*Task objective*: List each line of the data below in which the string "Click" appears.

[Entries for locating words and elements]
##########
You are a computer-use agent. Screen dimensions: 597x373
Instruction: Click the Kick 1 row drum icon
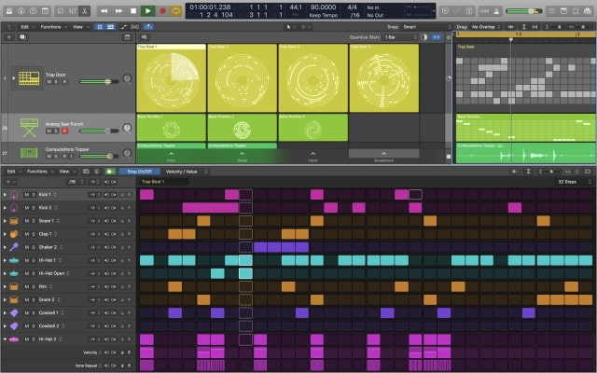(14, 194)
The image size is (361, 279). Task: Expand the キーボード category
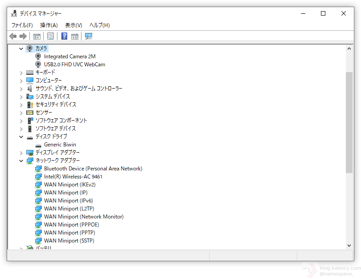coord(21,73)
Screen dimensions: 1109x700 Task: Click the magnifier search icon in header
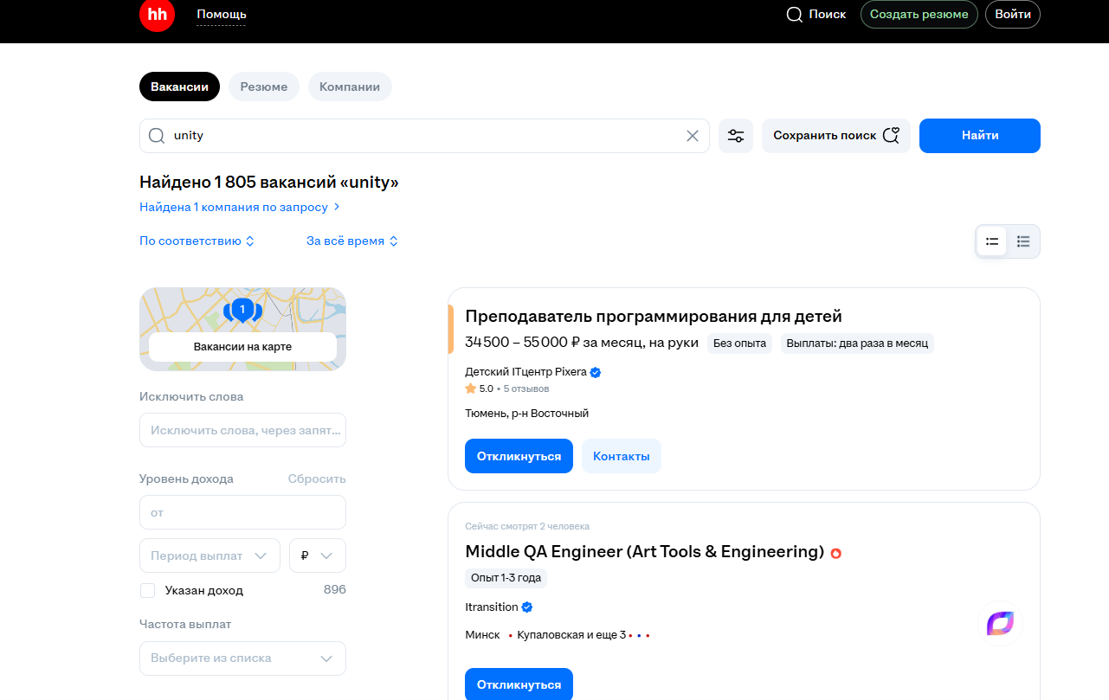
##########
*Result*:
Instruction: Click the Kick 1 row drum icon
Screen dimensions: 1109x700 Task: Click the magnifier search icon in header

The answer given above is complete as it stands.